Records excerpted from a collection:
------------------------------------
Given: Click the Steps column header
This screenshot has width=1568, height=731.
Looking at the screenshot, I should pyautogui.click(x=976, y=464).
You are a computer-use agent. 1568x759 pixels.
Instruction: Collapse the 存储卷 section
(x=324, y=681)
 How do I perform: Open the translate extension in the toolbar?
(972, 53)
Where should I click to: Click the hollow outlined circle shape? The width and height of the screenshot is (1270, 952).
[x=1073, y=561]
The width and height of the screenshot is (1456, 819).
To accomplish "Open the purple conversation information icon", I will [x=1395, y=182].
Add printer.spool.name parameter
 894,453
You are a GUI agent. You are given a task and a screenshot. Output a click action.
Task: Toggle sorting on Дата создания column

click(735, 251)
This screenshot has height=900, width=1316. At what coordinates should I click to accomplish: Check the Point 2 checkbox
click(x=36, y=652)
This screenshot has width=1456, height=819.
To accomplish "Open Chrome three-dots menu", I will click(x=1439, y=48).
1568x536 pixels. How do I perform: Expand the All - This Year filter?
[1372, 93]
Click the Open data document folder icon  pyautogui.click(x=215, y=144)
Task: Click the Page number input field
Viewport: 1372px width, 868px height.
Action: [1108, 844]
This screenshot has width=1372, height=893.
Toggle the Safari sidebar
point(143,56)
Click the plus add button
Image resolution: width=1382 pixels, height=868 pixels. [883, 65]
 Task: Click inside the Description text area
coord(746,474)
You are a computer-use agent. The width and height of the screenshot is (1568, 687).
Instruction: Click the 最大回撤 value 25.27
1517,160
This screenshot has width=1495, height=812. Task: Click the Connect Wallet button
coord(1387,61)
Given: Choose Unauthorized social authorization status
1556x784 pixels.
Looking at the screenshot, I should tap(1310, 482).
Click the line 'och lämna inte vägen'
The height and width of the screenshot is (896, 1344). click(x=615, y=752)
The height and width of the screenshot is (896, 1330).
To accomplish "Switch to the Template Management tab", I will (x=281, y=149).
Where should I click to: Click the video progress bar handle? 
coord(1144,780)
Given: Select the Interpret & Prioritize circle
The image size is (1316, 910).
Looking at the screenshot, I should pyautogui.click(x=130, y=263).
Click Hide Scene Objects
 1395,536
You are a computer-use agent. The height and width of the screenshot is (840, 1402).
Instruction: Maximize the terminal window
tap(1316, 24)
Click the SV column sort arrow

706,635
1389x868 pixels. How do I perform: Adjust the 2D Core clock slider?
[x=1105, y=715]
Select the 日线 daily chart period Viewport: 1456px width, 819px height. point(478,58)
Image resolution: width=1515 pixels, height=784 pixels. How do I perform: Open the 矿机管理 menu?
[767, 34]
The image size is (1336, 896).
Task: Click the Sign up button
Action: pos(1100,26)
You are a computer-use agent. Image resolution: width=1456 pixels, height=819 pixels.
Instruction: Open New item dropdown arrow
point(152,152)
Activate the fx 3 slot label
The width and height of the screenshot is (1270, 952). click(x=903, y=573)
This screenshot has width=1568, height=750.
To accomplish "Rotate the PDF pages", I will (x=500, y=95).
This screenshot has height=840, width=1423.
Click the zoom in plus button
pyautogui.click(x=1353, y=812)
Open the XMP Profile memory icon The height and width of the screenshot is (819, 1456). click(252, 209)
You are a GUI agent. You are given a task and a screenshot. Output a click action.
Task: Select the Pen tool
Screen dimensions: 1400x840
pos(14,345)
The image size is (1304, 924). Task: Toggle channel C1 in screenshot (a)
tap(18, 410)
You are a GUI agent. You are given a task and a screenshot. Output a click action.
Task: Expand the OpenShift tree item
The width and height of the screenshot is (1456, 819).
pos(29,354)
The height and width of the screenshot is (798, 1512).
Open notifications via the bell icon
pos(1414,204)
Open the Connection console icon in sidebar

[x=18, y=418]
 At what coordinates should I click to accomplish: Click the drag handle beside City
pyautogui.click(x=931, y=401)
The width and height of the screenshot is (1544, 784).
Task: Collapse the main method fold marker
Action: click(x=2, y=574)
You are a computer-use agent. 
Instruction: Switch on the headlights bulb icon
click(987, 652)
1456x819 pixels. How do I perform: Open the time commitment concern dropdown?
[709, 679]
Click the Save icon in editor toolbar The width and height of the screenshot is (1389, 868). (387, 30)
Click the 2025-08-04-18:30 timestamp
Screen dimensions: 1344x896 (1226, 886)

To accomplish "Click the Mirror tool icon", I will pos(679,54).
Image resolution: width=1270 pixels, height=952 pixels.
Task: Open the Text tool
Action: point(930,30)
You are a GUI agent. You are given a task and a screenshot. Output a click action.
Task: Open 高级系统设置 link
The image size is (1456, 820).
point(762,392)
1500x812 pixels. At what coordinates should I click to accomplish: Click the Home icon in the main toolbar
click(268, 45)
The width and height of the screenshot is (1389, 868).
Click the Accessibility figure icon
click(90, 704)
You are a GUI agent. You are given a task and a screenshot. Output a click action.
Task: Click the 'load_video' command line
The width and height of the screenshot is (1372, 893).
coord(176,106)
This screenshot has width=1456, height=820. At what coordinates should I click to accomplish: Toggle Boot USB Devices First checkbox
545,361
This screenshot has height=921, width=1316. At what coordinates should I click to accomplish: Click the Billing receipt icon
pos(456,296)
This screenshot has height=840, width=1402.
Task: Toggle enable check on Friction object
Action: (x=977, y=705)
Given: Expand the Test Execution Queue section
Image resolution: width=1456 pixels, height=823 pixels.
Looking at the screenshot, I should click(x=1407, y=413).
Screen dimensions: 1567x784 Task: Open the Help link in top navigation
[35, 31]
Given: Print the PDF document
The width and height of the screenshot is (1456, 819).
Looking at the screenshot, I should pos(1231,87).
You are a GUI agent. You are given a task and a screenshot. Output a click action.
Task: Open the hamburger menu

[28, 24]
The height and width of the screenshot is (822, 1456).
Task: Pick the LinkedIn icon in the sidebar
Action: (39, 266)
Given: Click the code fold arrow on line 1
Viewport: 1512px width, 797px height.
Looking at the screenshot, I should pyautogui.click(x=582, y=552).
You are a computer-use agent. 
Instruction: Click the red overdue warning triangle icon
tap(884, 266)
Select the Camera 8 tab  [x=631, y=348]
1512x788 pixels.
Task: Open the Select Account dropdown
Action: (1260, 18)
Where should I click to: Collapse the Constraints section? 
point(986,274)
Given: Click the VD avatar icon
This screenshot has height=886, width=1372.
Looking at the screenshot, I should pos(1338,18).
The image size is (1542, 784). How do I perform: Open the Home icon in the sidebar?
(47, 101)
------------------------------------
| Your assignment |
Every line above should be reproduced precisely.

| Problem solution |
Given: Click the Steps column header
This screenshot has width=1568, height=731.
Looking at the screenshot, I should pyautogui.click(x=976, y=464).
You are a computer-use agent. 1568x759 pixels.
Instruction: Collapse the 存储卷 section
(x=324, y=681)
 How do I perform: Open the translate extension in the toolbar?
(972, 53)
Where should I click to: Click the hollow outlined circle shape? The width and height of the screenshot is (1270, 952).
[x=1073, y=561]
The width and height of the screenshot is (1456, 819).
To accomplish "Open the purple conversation information icon", I will [x=1395, y=182].
Add printer.spool.name parameter
 894,453
You are a GUI agent. You are given a task and a screenshot. Output a click action.
Task: Toggle sorting on Дата создания column

click(735, 251)
This screenshot has height=900, width=1316. At what coordinates should I click to accomplish: Check the Point 2 checkbox
click(x=36, y=652)
This screenshot has width=1456, height=819.
To accomplish "Open Chrome three-dots menu", I will click(x=1439, y=48).
1568x536 pixels. How do I perform: Expand the All - This Year filter?
[1372, 93]
Click the Open data document folder icon  pyautogui.click(x=215, y=144)
Task: Click the Page number input field
Viewport: 1372px width, 868px height.
Action: [1108, 844]
This screenshot has width=1372, height=893.
Toggle the Safari sidebar
point(143,56)
Click the plus add button
Image resolution: width=1382 pixels, height=868 pixels. [883, 65]
 Task: Click inside the Description text area
coord(746,474)
You are a computer-use agent. The width and height of the screenshot is (1568, 687).
Instruction: Click the 最大回撤 value 25.27
1517,160
This screenshot has width=1495, height=812. Task: Click the Connect Wallet button
coord(1387,61)
Given: Choose Unauthorized social authorization status
1556x784 pixels.
Looking at the screenshot, I should tap(1310, 482).
Click the line 'och lämna inte vägen'
The height and width of the screenshot is (896, 1344). click(x=615, y=752)
The height and width of the screenshot is (896, 1330).
To accomplish "Switch to the Template Management tab", I will (x=281, y=149).
Where should I click to: Click the video progress bar handle? 
coord(1144,780)
Given: Select the Interpret & Prioritize circle
The image size is (1316, 910).
Looking at the screenshot, I should pyautogui.click(x=130, y=263).
Click Hide Scene Objects
 1395,536
You are a computer-use agent. The height and width of the screenshot is (840, 1402).
Instruction: Maximize the terminal window
tap(1316, 24)
Click the SV column sort arrow

706,635
1389x868 pixels. How do I perform: Adjust the 2D Core clock slider?
[x=1105, y=715]
Select the 日线 daily chart period Viewport: 1456px width, 819px height. point(478,58)
Image resolution: width=1515 pixels, height=784 pixels. How do I perform: Open the 矿机管理 menu?
[767, 34]
The image size is (1336, 896).
Task: Click the Sign up button
Action: pos(1100,26)
You are a computer-use agent. Image resolution: width=1456 pixels, height=819 pixels.
Instruction: Open New item dropdown arrow
point(152,152)
Activate the fx 3 slot label
The width and height of the screenshot is (1270, 952). click(x=903, y=573)
This screenshot has width=1568, height=750.
To accomplish "Rotate the PDF pages", I will (x=500, y=95).
This screenshot has height=840, width=1423.
Click the zoom in plus button
pyautogui.click(x=1353, y=812)
Open the XMP Profile memory icon The height and width of the screenshot is (819, 1456). click(252, 209)
You are a GUI agent. You are given a task and a screenshot. Output a click action.
Task: Select the Pen tool
Screen dimensions: 1400x840
pos(14,345)
The image size is (1304, 924). Task: Toggle channel C1 in screenshot (a)
tap(18, 410)
You are a GUI agent. You are given a task and a screenshot. Output a click action.
Task: Expand the OpenShift tree item
The width and height of the screenshot is (1456, 819).
pos(29,354)
The height and width of the screenshot is (798, 1512).
Open notifications via the bell icon
pos(1414,204)
Open the Connection console icon in sidebar

[x=18, y=418]
 At what coordinates should I click to accomplish: Click the drag handle beside City
pyautogui.click(x=931, y=401)
The width and height of the screenshot is (1544, 784).
Task: Collapse the main method fold marker
Action: click(x=2, y=574)
You are a computer-use agent. 
Instruction: Switch on the headlights bulb icon
click(987, 652)
1456x819 pixels. How do I perform: Open the time commitment concern dropdown?
[709, 679]
Click the Save icon in editor toolbar The width and height of the screenshot is (1389, 868). (387, 30)
Click the 2025-08-04-18:30 timestamp
Screen dimensions: 1344x896 (1226, 886)

To accomplish "Click the Mirror tool icon", I will pos(679,54).
Image resolution: width=1270 pixels, height=952 pixels.
Task: Open the Text tool
Action: point(930,30)
You are a GUI agent. You are given a task and a screenshot. Output a click action.
Task: Open 高级系统设置 link
The image size is (1456, 820).
point(762,392)
1500x812 pixels. At what coordinates should I click to accomplish: Click the Home icon in the main toolbar
click(268, 45)
The width and height of the screenshot is (1389, 868).
Click the Accessibility figure icon
click(90, 704)
You are a GUI agent. You are given a task and a screenshot. Output a click action.
Task: Click the 'load_video' command line
The width and height of the screenshot is (1372, 893).
coord(176,106)
This screenshot has width=1456, height=820. At what coordinates should I click to accomplish: Toggle Boot USB Devices First checkbox
545,361
This screenshot has height=921, width=1316. At what coordinates should I click to accomplish: Click the Billing receipt icon
pos(456,296)
This screenshot has height=840, width=1402.
Task: Toggle enable check on Friction object
Action: (x=977, y=705)
Given: Expand the Test Execution Queue section
Image resolution: width=1456 pixels, height=823 pixels.
Looking at the screenshot, I should click(x=1407, y=413).
Screen dimensions: 1567x784 Task: Open the Help link in top navigation
[35, 31]
Given: Print the PDF document
The width and height of the screenshot is (1456, 819).
Looking at the screenshot, I should pos(1231,87).
You are a GUI agent. You are given a task and a screenshot. Output a click action.
Task: Open the hamburger menu

[28, 24]
The height and width of the screenshot is (822, 1456).
Task: Pick the LinkedIn icon in the sidebar
Action: (39, 266)
Given: Click the code fold arrow on line 1
Viewport: 1512px width, 797px height.
Looking at the screenshot, I should pyautogui.click(x=582, y=552).
You are a computer-use agent. 
Instruction: Click the red overdue warning triangle icon
tap(884, 266)
Select the Camera 8 tab  [x=631, y=348]
1512x788 pixels.
Task: Open the Select Account dropdown
Action: (1260, 18)
Where should I click to: Collapse the Constraints section? 
point(986,274)
Given: Click the VD avatar icon
This screenshot has height=886, width=1372.
Looking at the screenshot, I should pos(1338,18).
The image size is (1542, 784). How do I perform: Open the Home icon in the sidebar?
(47, 101)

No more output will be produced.